### [Brano selezionato]
╔══

La Valle del Primo Presepe è il luogo in cui san Francesco trovò riparo e pace. E il cammino compiuto dal Poverello nella Valle Santa reatina si può ripercorrere ancora oggi. Immerso nella natura, il percorso è articolato in cinque tappe che conducono il pellegrino ai santuari di Poggio Bustone, Greccio, Santa Maria della Foresta, Fonte Colombo e al Tempio Votivo sul monte Terminillo.
Nel difficile momento storico che stiamo vivendo, il leitmotiv è «restate in casa» e di conseguenza il Cammino di Francesco non è praticabile. Ma in attesa che l’emergenza abbia fine, lo si può percorrere come itinerario virtuale: non si godrà dal vivo dei paesaggi e dell’incontro spirituale con i religiosi che abitano e custodiscono i luoghi, ma una volta la settimana i loro messaggi e le loro riflessioni troveranno spazio sul sito www.valledelprimopresepe.it e sui social correlati.
La prima voce arriva dal Santuario di Poggio Bustone, protagonista della terza edizione della Valle del Primo Presepe grazie all’opera monumentale Dal Perdono alla non violenza, realizzata dal maestro Francesco Artese.
Apre la rubrica padre Renzo Cocchi, che invita a vivere questo tempo come un’occasione di riscoperta di se stessi e delle relazioni personali.
Tempo di Quaresima o tempo di quarantena? Entrambe le parole evocano il numero quaranta, assai caro alla tradizione biblica: quaranta sono gli anni che il popolo di Israele passa nel deserto, quaranta i giorni di Mosè sul Sinai o quelli che Gesù trascorre in solitudine, insomma un numero che dice qualcosa alla nostra vita.

╚══

### [Dati grezzi]
╔══

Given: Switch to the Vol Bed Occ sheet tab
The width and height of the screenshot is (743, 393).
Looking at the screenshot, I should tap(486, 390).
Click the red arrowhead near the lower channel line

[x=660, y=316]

╚══
╔══

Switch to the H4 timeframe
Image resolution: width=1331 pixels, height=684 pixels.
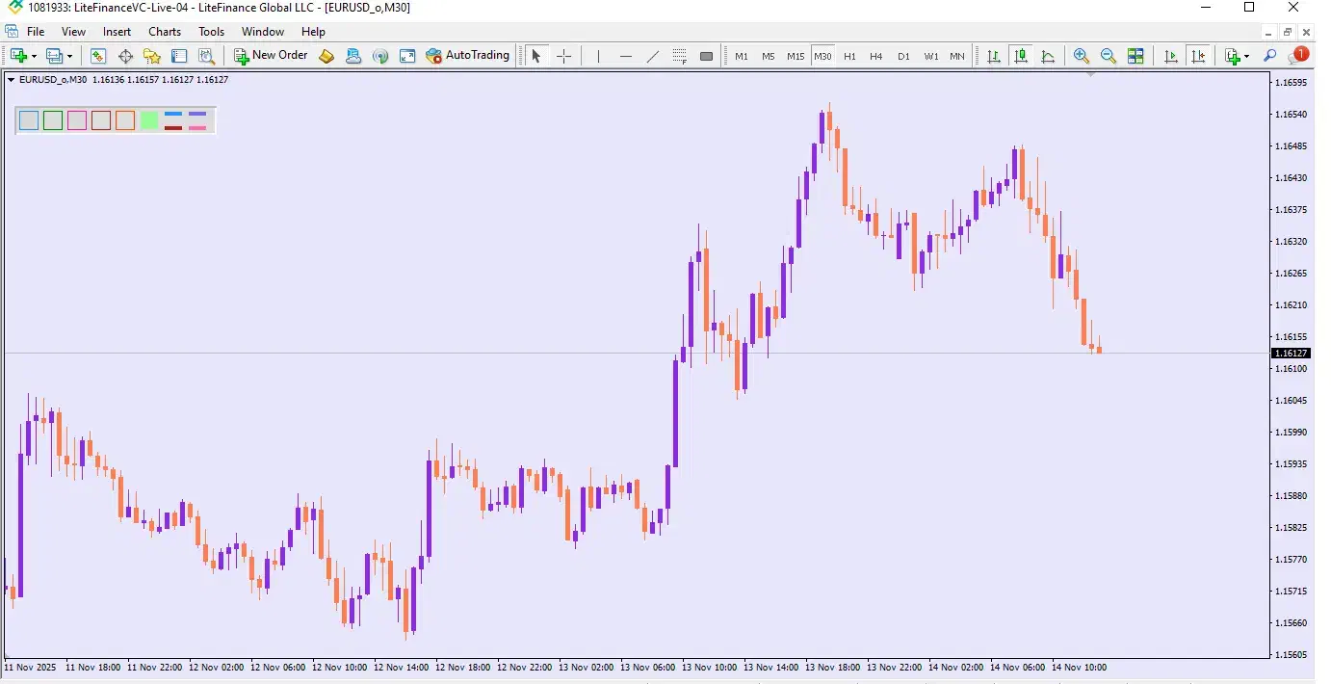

╚══

### [Da fare]
1. Modifica il brano sul Cammino di Francesco e riporta il passo da "La prima voce" fino a "alla nostra vita." incluso, sostituendo "rubrica" con "serie".
2. Traduci in inglese questa frase del brano sul Cammino di Francesco: «Apre la rubrica padre Renzo Cocchi, che invita a vivere questo tempo come un'occasione di riscoperta di se stessi e delle relazioni personali.»

### [Risposte]
1.
La prima voce arriva dal Santuario di Poggio Bustone, protagonista della terza edizione della Valle del Primo Presepe grazie all’opera monumentale Dal Perdono alla non violenza, realizzata dal maestro Francesco Artese.
Apre la serie padre Renzo Cocchi, che invita a vivere questo tempo come un’occasione di riscoperta di se stessi e delle relazioni personali.
Tempo di Quaresima o tempo di quarantena? Entrambe le parole evocano il numero quaranta, assai caro alla tradizione biblica: quaranta sono gli anni che il popolo di Israele passa nel deserto, quaranta i giorni di Mosè sul Sinai o quelli che Gesù trascorre in solitudine, insomma un numero che dice qualcosa alla nostra vita.

2. Father Renzo Cocchi opens the column, inviting everyone to live this time as an opportunity to rediscover oneself and one's personal relationships.